On Saturday mornings, she will stand in front of a local abortion clinic with a bright orange vest and an umbrella, offering to walk into the clinic with patients. Her job involved calmly talking to the patients, offering to help them into the clinic, asking them about their day, and other things of that nature. This may not seem necessary to some readers, except these patients have to, on a weekly basis, deal with overt and cruel harassment from a crowd of people standing only a shouting distance away.

I knew people when I lived in Huntsville who could, legally, block the entrance to a clinic, or so they claimed. But in Tuscaloosa, she explained, there was a technicality in the law that prevented them from getting closer. In many states, buffer zone laws have been collapsing since last year’s Supreme Court Case ruled buffer zones a violation of free speech.

Intrigued, I asked if I could come escort to see what it was like. It has been a while since then, but the lessons of that day stayed with me.

RAW DATA -
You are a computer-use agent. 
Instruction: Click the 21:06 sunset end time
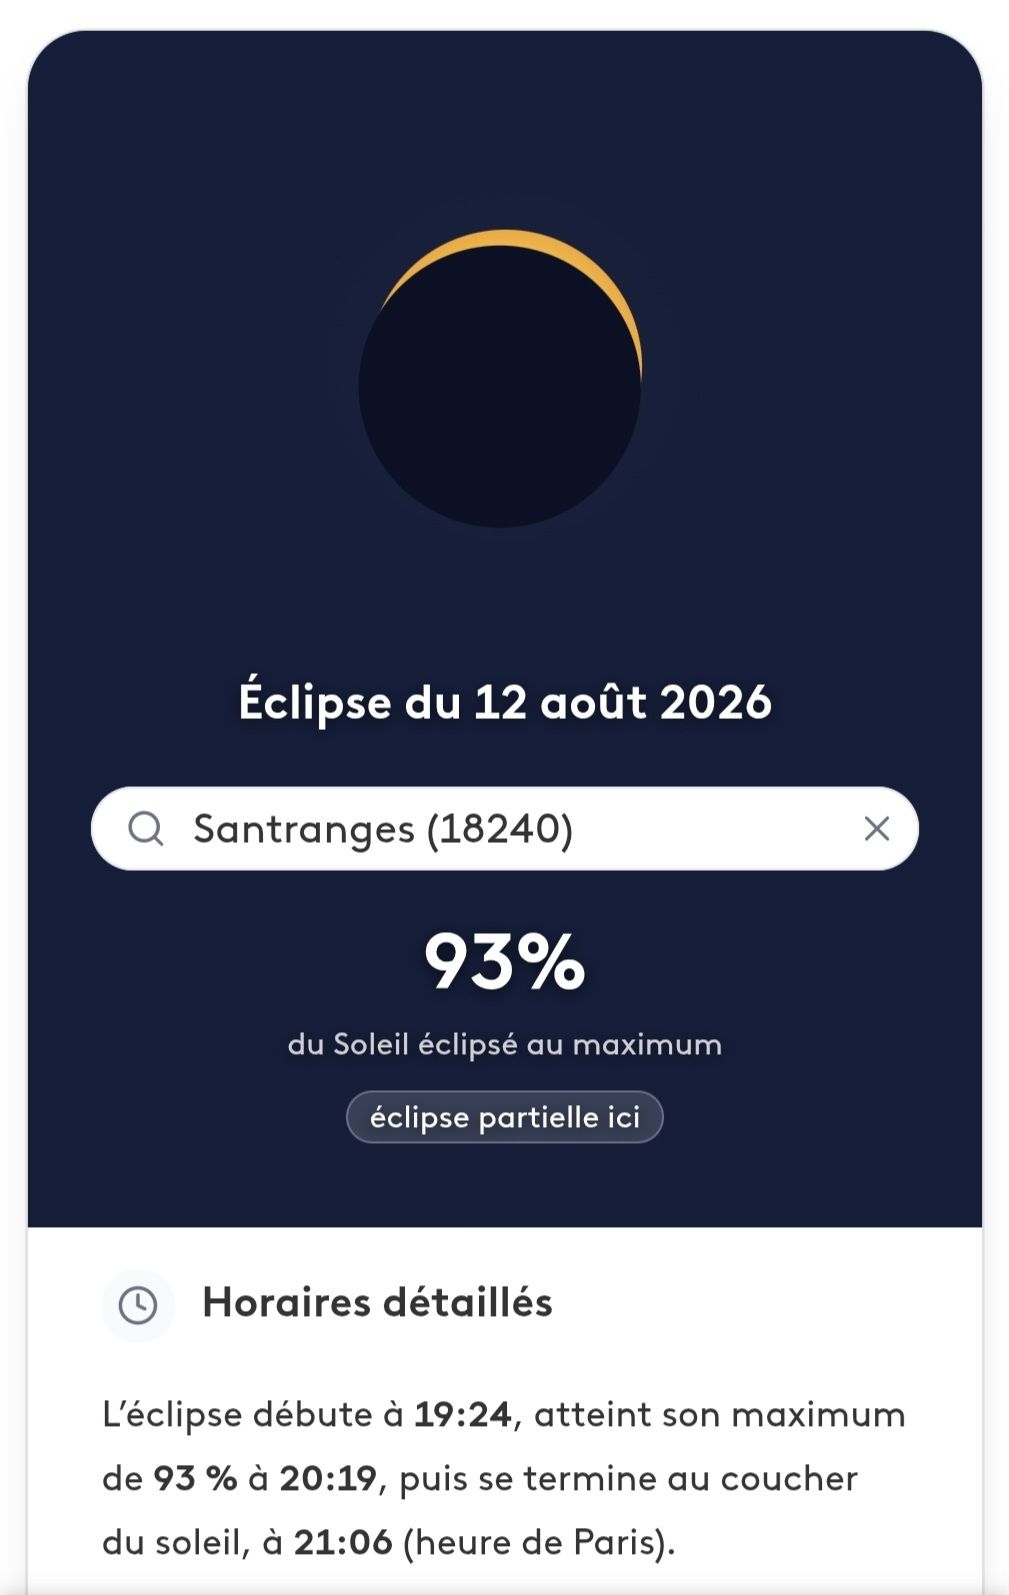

LIST OF TASKS -
1. In the clinic escort passage above, what does she have with her when she stands in front of the clinic?
2. Using the clinic escort passage, explain why walking patients into the clinic is needed, even though some readers may not think so. Answer in one to three sentences.
3. Reproduce the part of the clinic escort passage between "I knew people" and "of free speech.", inclusive.

WRITTEN RESPONSES -
1. A bright orange vest and an umbrella.

2. Every week, patients face open and cruel harassment from a crowd standing only a shouting distance away. The escort talks calmly with them and offers to walk them into the clinic.

3.
I knew people when I lived in Huntsville who could, legally, block the entrance to a clinic, or so they claimed. But in Tuscaloosa, she explained, there was a technicality in the law that prevented them from getting closer. In many states, buffer zone laws have been collapsing since last year’s Supreme Court Case ruled buffer zones a violation of free speech.